§ Task prompt: Print the entries word for word, from the line containing "This screenshot has width=800, height=600." through the end of the entries. Leave the pictures out.

§ Data for this task:
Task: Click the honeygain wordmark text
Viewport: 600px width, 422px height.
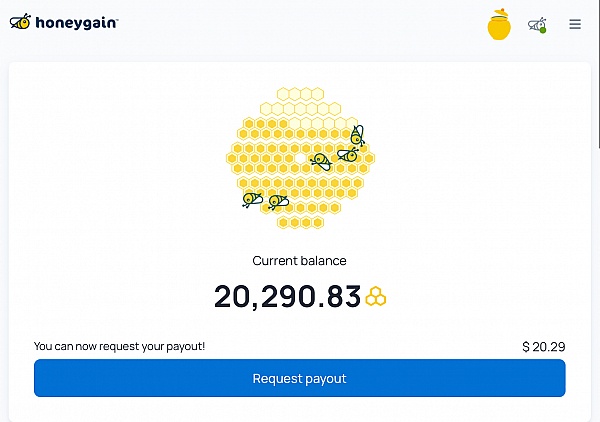Action: coord(77,23)
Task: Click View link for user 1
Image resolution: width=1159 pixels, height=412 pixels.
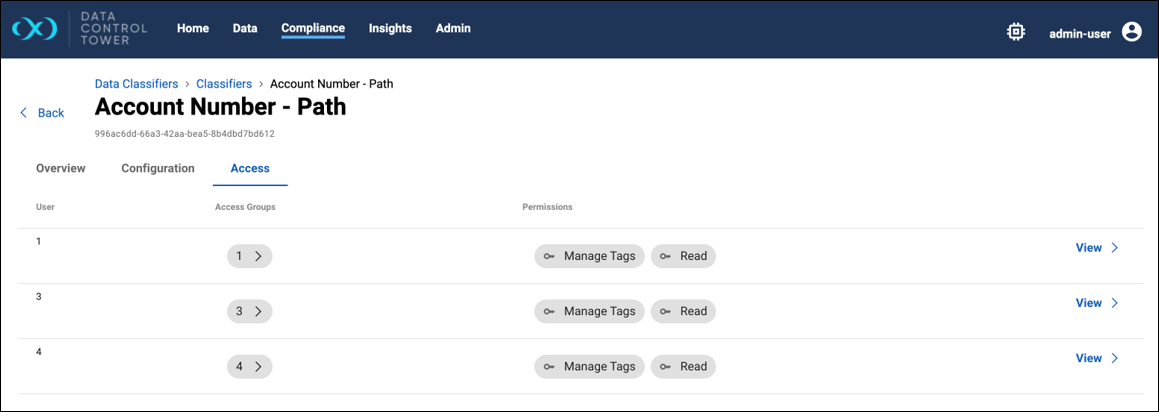Action: tap(1088, 248)
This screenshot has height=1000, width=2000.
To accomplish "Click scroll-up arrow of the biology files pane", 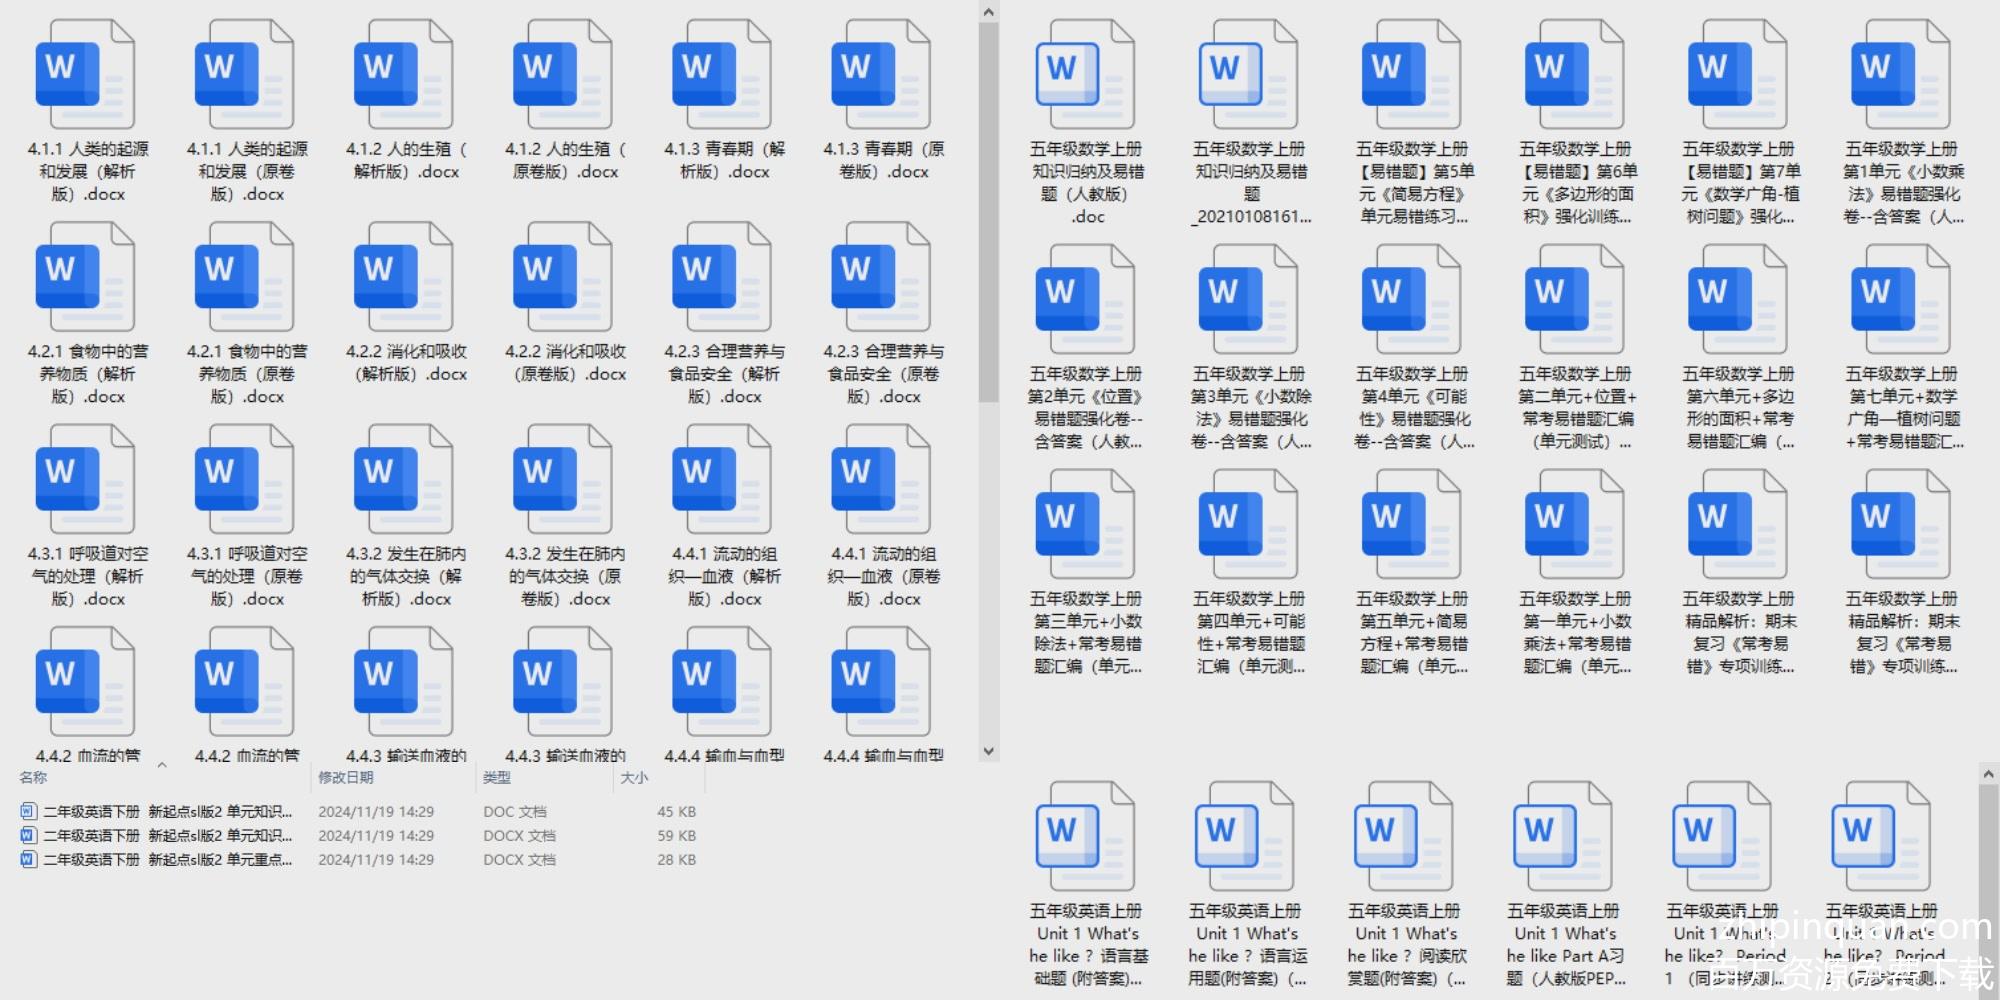I will [x=988, y=12].
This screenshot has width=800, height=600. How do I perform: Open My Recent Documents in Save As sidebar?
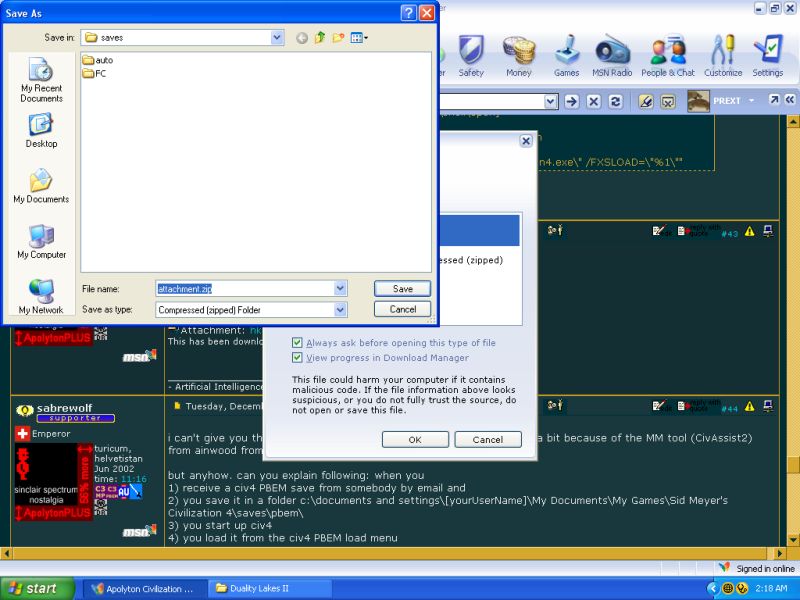pyautogui.click(x=41, y=79)
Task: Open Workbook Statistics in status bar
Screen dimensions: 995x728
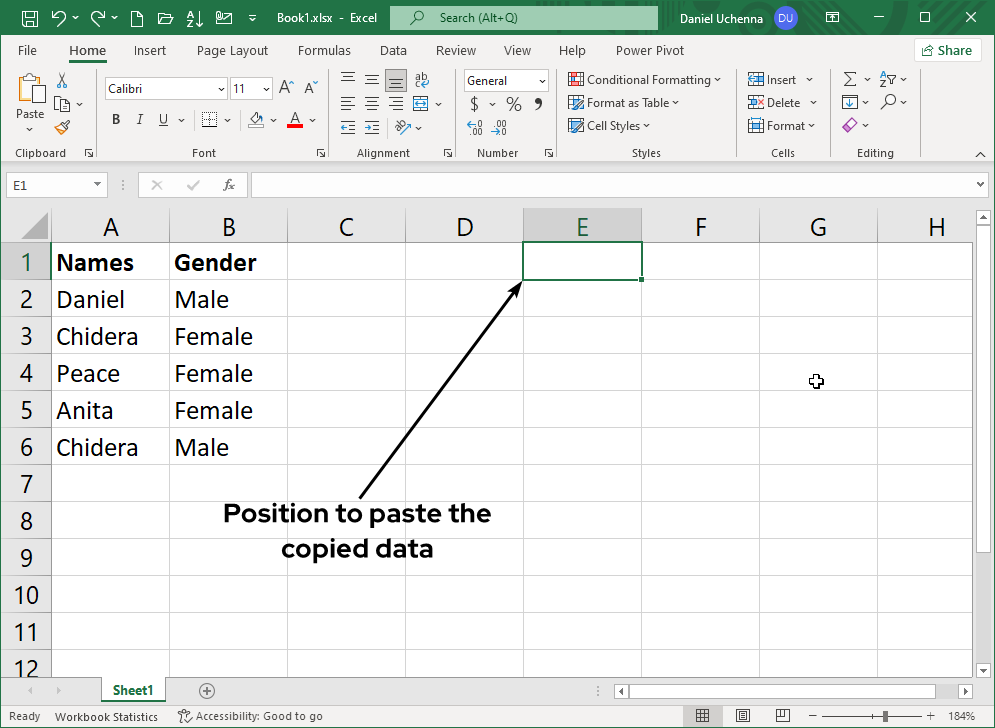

§ Result below:
This screenshot has width=800, height=600. How do I perform: Open My Recent Documents in Save As sidebar?
pyautogui.click(x=41, y=79)
Task: Open Workbook Statistics in status bar
Screen dimensions: 995x728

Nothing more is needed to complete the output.